A close-up picture showing the inside of the SDT robot

4.1 Experimental Setup

Each time we conducted an instance of the H–H experiment, we gathered a new pair of participants and assigned the first one to the role of a knocker while the other to the role of a controller. The knocker was the one that has to knock on the table in order to help the robot visit different points marked on the table. The controller was the one that has to remotely control the robot based on the knocking.

Before a knocker enters the experimental room (A), the instructor told him the purpose of the experiment is to help the robot to land on different checkpoints marked on the table.
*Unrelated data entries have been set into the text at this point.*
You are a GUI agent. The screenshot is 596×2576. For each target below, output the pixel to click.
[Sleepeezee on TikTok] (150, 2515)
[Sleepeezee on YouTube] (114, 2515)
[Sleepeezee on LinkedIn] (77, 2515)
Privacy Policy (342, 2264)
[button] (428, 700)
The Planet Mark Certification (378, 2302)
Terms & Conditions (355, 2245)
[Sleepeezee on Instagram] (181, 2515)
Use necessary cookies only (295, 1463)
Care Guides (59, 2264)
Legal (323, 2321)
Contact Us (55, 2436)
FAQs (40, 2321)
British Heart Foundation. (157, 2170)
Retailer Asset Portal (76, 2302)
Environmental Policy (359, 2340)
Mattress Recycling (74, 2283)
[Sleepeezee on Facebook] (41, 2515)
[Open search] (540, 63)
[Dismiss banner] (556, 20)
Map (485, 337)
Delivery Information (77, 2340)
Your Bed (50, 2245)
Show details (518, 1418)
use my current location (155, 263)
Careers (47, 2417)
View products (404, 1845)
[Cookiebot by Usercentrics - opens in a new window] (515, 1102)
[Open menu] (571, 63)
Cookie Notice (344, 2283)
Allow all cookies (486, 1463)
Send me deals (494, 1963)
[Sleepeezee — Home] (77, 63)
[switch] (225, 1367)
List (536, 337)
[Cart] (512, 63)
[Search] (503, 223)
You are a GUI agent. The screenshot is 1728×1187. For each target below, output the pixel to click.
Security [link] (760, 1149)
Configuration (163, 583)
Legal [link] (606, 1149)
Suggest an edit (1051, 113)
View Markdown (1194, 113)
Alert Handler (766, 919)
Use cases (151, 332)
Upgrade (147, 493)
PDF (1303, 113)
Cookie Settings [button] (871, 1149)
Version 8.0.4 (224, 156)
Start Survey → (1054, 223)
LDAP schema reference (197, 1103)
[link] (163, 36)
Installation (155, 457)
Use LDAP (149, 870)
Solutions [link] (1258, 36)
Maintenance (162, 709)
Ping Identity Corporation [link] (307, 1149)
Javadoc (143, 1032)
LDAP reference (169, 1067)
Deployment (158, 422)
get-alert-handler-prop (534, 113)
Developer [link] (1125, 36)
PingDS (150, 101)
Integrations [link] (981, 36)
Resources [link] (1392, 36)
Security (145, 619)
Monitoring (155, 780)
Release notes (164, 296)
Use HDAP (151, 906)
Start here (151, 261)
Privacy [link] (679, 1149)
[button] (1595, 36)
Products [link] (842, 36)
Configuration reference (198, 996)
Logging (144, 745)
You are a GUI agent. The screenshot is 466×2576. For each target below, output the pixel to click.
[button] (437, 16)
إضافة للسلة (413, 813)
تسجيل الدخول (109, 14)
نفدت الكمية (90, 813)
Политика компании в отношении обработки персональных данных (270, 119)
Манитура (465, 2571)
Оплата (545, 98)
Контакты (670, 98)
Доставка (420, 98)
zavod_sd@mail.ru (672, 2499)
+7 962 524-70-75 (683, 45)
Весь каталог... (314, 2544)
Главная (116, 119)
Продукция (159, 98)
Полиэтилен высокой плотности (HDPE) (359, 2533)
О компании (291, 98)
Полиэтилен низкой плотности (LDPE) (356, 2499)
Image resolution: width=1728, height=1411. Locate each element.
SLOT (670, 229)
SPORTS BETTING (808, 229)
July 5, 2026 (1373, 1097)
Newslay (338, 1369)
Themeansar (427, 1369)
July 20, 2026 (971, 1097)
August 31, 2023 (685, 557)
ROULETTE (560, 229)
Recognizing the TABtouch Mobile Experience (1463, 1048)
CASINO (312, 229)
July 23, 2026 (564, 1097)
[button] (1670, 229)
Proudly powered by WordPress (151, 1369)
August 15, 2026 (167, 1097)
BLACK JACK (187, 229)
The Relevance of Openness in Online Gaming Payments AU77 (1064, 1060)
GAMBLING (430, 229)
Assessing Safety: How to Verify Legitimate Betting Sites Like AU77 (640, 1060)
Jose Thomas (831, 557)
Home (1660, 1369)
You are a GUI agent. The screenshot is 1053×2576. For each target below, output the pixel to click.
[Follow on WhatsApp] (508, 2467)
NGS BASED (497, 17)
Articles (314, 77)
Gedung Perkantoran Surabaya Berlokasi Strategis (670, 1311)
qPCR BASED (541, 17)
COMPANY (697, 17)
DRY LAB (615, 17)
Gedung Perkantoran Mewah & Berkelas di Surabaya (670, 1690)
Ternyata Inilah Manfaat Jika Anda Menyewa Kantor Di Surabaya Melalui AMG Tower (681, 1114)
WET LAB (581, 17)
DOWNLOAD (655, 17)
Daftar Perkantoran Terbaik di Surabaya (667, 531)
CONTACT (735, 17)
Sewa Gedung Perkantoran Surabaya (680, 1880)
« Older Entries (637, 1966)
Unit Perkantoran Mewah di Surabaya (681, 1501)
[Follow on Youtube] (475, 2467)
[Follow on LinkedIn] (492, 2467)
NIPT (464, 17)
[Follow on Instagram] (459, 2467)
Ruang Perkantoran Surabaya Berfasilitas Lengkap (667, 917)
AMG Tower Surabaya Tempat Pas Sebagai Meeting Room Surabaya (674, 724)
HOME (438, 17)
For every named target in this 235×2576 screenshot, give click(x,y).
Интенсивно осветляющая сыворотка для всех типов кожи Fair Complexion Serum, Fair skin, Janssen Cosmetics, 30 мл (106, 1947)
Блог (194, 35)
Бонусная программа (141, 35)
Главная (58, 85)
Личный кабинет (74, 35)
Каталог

The knocker did not know that a human controlled the robot when he knocked, while the controller did not know that another person emitted the knocking. This helped us to simulate convenient conditions guaranteeing that any possible emerging communication protocol would emerge if we were in a real HRI. Also, by exploring how gradually a communication protocol emerged we may find out the key ideas that we needed to integrate in order to elaborate a convenient adaptive architecture for our robot. The knocker was located in a first room (A) and can visualize the robot as well as all the checkpoints on the table. In another room (B), the controller remotely controlled the robot while listening to the knocking without seeing the predefined checkpoints. The controller could only visualize an interface showing the robot moving since he was in another room. We isolated each party in a different room in order to make sure that no eye contact or facial expressions could be exchanged between both parties. The instructor told the controller that he needed to listen to the knocking, guess the meaning and then choose the convenient direction based on his own opinion. Finally, after the experiment ended we interviewed both participants (knocker and controller). Importantly, we asked them to describe their experience with the robot through simple phrases.

Fig. 5
figure 5

The first (left), second (center) and final (right) time segmentations of an extract of the interaction from the first experiment where in the first line we have action executed by the robot: F, R, L and B stands for forward, right, left and back behaviors; in a second line, the corresponding knocking patterns such as 2 or 3 knocks, etc.; and in a third line the time progress in seconds

In the first trial, the pair (knocker-controller) had to cooperate in order to lead the robot to different sub-goals (Fig. 2). In the second trial, we changed the coordinates of the former points and the pair (knocker-controller) had to cooperate to reach the new check points. We chose several different configurations. At each time the goal position and the intermediate check points were changed. This may guarantee that the participants were not accustomed to the configuration. Also, it helped us confirming the pairs (knocker-controller) used their adaptation abilities and the emerging communication patterns rather than memorizing the different transitions that helped to achieve the task in the previous trial. There are two trials, each lasting 20 minutesFootnote 1 and video-recorded. During each new trial, the new controller and the new knocker try to cooperate in order to achieve the task. We did not indicate for the pairs that they must follow a special knocking strategy so that they interact in a natural way with the robot and we can also see whether they aggregated some redundant patterns to form a communication protocol with the robot.

4.2 Subjects

We hired thirty Japanese students (ages: Mean (M) \(=\) 20.2, Standard Deviation (SD) \(=\) 2.0 [years]) from different universities. Sessions 1 and 2 were performed with thirty subjects (eighteen males and twelve females). A written informed consent was obtained from all the subjects.

4.3 Results

After the experiment was finished, we attempted to analyze the interaction scenarios in order to verify whether a communication protocol was established between the knockers’ knocking patterns and the chosen actions. We also attempted to detect the components that led to the possibly emergent communication protocols.

We analyzed the video data by annotating with a video annotation tool called ELAN. Two coders, one of the authors and one volunteer, analyzed the behavioral data captured in the video camera using the same coding rules for the first and the second trials. We picked ten data sets arbitrarily from our entire data set which were coded based on rules. We calculated the average of Cohen’s kappa to investigate the reliability. As a result, we confirmed that there was a reliability with \(\kappa =0.98\)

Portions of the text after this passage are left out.